SOLAN: The vegetable bowl of Himachal Pradesh is brimming with restlessness. Cutting across political affiliations, vegetable producers here are organising themselves for much needed interventions to help them sustain their livelihood. They want the processes of procurement and marketing to be streamlined and ironed out at the earliest. Promises have been coming their way but there is nothing much visible on the ground yet.

Pointing to the economic slowdown, farmers here convey that given the high unemployment confronting society at large, they will have to fall back on agriculture to sustain themselves, and their children will have to strive for profitable vegetable production. They say the interventions they are demanding can be the first step towards the government’s tall claims of doubling farmers’ income in three years.

One needs first to understand the importance of vegetables for this hill state. According to Kisan Sabha leader Kuldeep Tanwar, “Himachal is a state where 90 percent of the population is rural, with 9,62,000 land holdings. There are around seven lakh vegetable producers in different agro-climatic zones and they have surpassed fruit production of 12 lakh tonnes and foodgrains production of around 15 lakh tonnes.

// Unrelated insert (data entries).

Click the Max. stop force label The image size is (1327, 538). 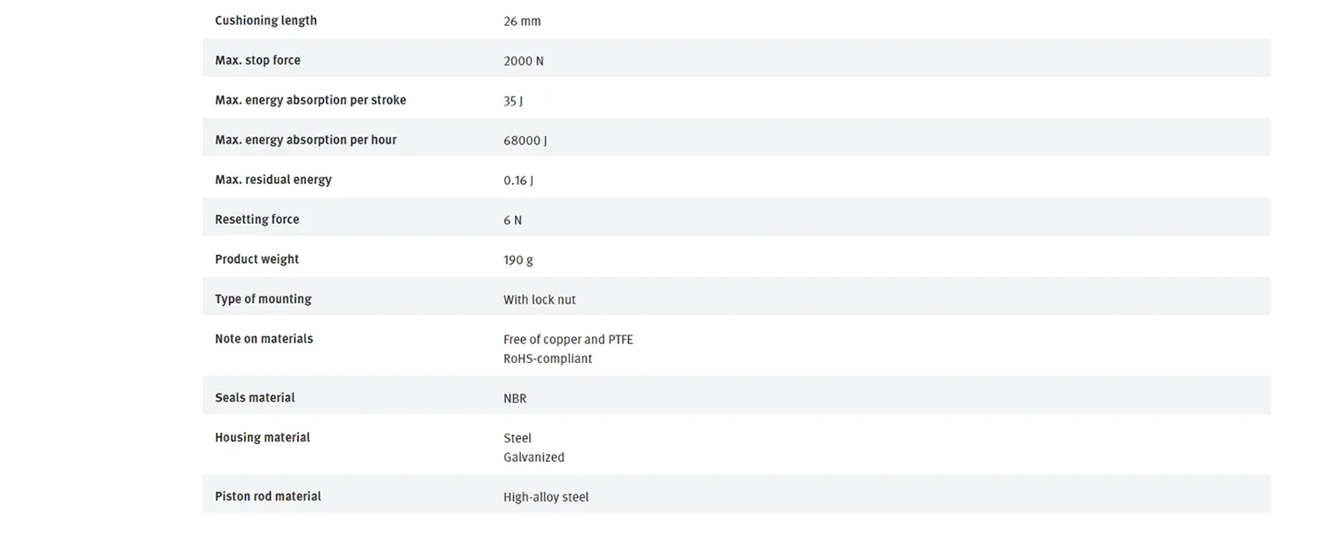tap(257, 60)
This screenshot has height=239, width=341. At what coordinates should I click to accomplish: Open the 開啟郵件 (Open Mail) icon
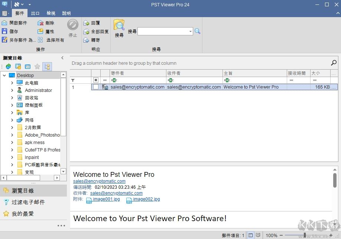pyautogui.click(x=5, y=22)
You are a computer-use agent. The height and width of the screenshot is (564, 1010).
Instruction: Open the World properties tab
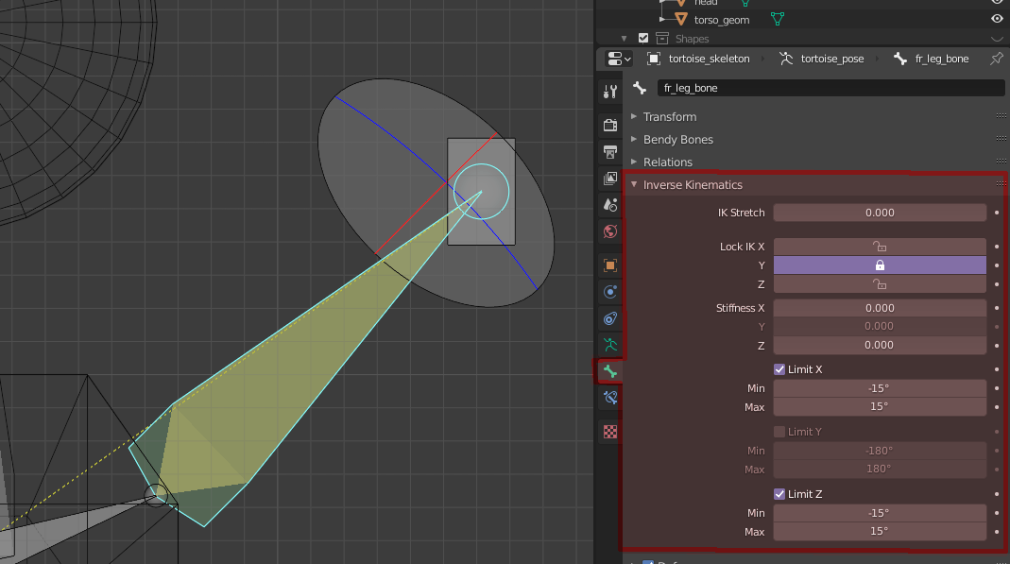click(610, 231)
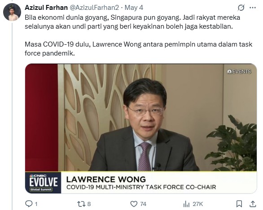Viewport: 263px width, 210px height.
Task: Click the reply speech bubble icon
Action: [x=29, y=204]
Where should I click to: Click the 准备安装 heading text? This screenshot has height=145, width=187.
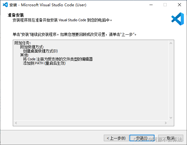(16, 15)
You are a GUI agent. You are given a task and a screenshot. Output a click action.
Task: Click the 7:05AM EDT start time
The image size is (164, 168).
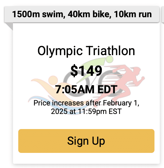pos(86,90)
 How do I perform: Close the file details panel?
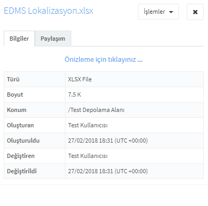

“The vegetable farmers are proud producers of more than 17.5 tonnes of which tomato alone accounts for 5 lakh tonnes. Of this, 50 percent is grown in Solan district alone. Tomato is the second most produced crop in the state after apple.”

Nowadays tomato season is in full swing, and it is the producers of this ‘red gold’ who are giving voice to vegetable producers as a whole. A meeting was recently held of all the stakeholders including farmers, Agriculture Produce Marketing Committees, commission agents and mandi officials, in Solan on June 28.

There the chairman of the State Agricultural Marketing Board, Baldev Bhandari called for immediate steps to look into the demands of the farmers. This was followed by a mahapanchayat of farmers on the rooftop of a private building on a rainy Friday morning.

The prime demand of the vegetable producers is that disparities in the weighing of produce during auctions must be sorted out. They want procurement to be done after weighing the vegetables brought to the mandi, instead of procuring through crates at various places. They say even these crates are not standardised.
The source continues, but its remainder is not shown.